**Given data:**
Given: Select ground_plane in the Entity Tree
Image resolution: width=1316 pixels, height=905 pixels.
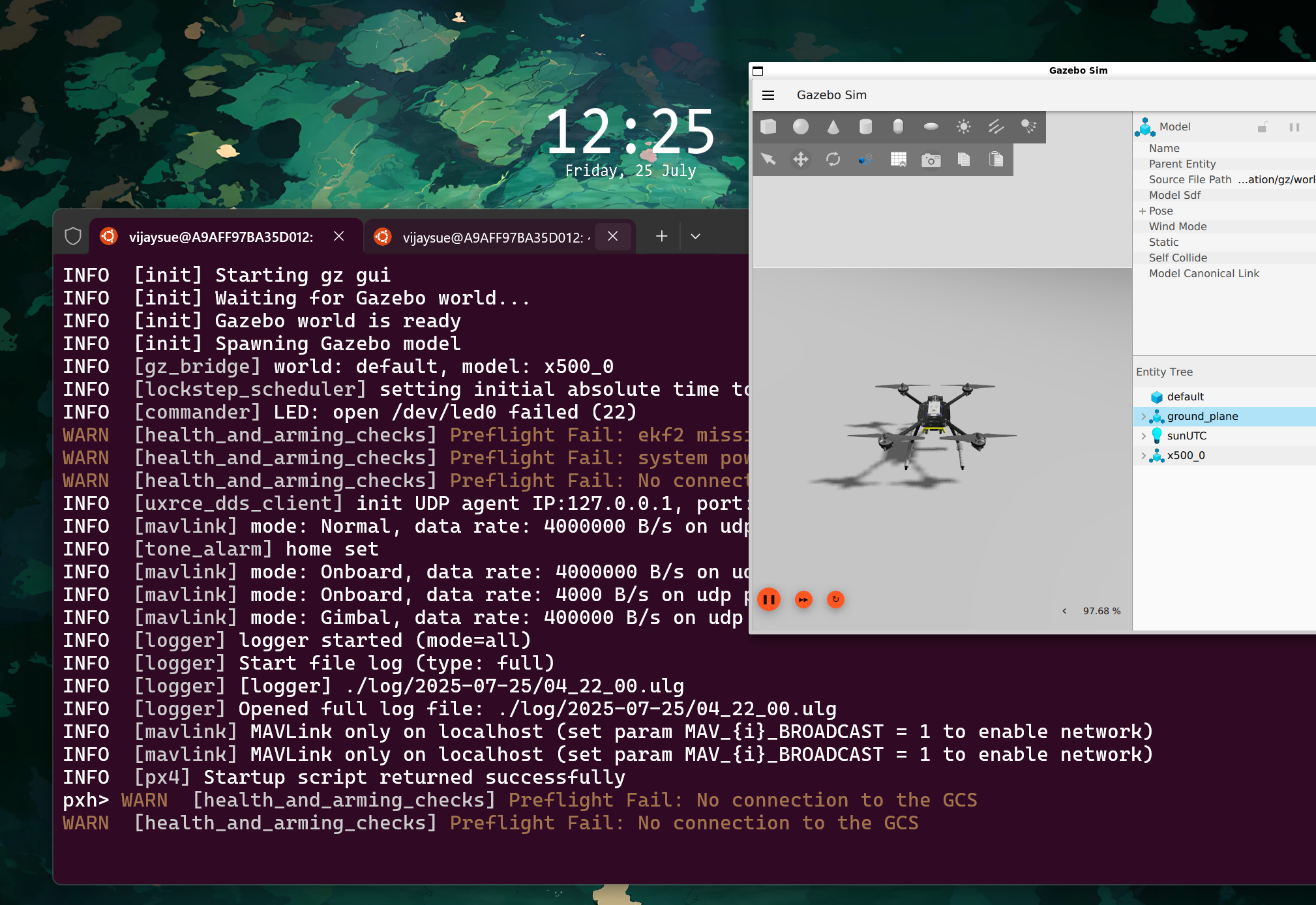Looking at the screenshot, I should click(1202, 416).
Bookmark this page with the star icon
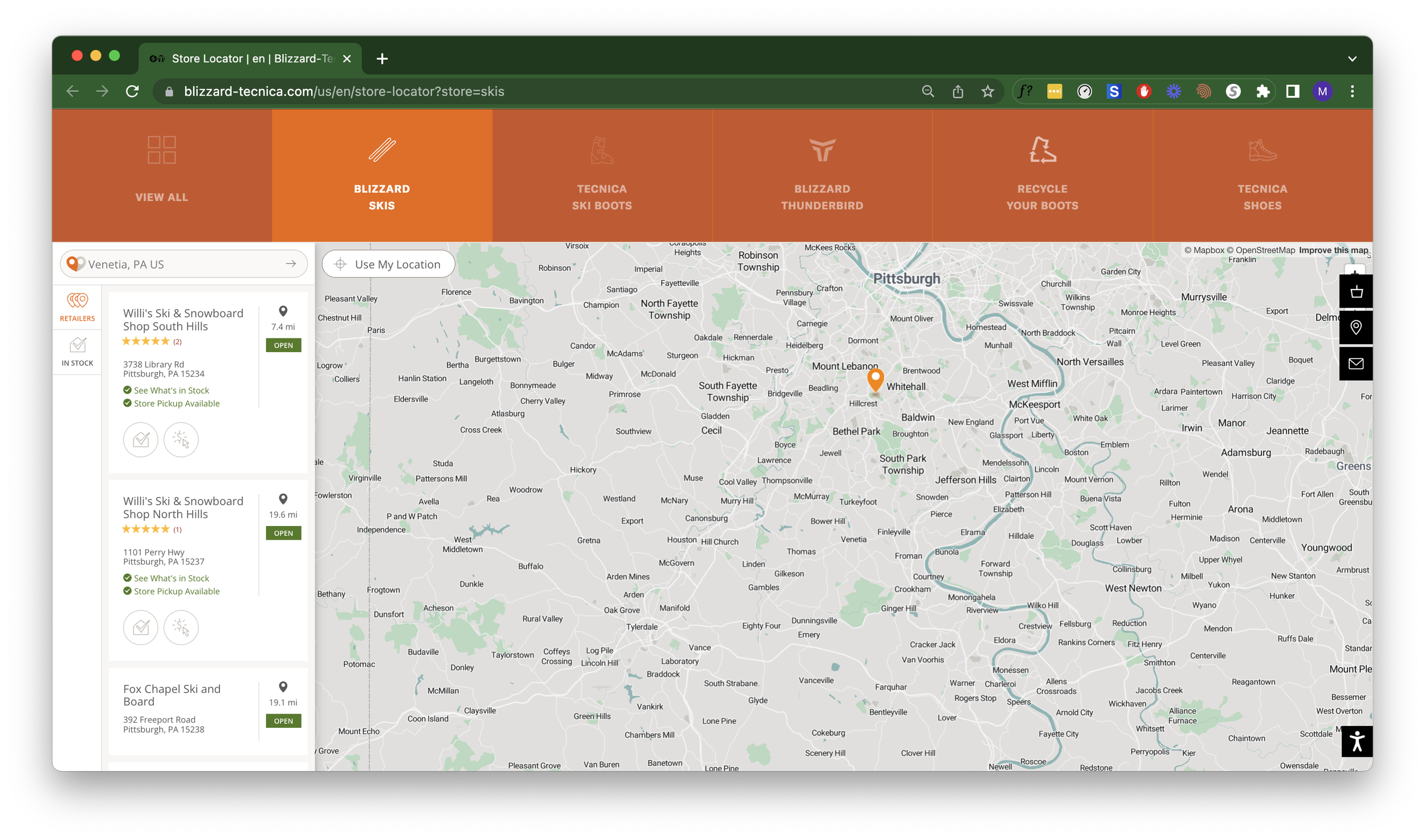 [x=988, y=91]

**Exercise objective:** If a picture falls within the span, leave it out, and reproduce exactly the lines from the one containing "Image resolution: width=1316" through the end of the material, and no others.

**Answer to this exercise:**
Image resolution: width=1316 pixels, height=905 pixels.
Looking at the screenshot, I should click(1202, 416).
Bookmark this page with the star icon
 [x=988, y=91]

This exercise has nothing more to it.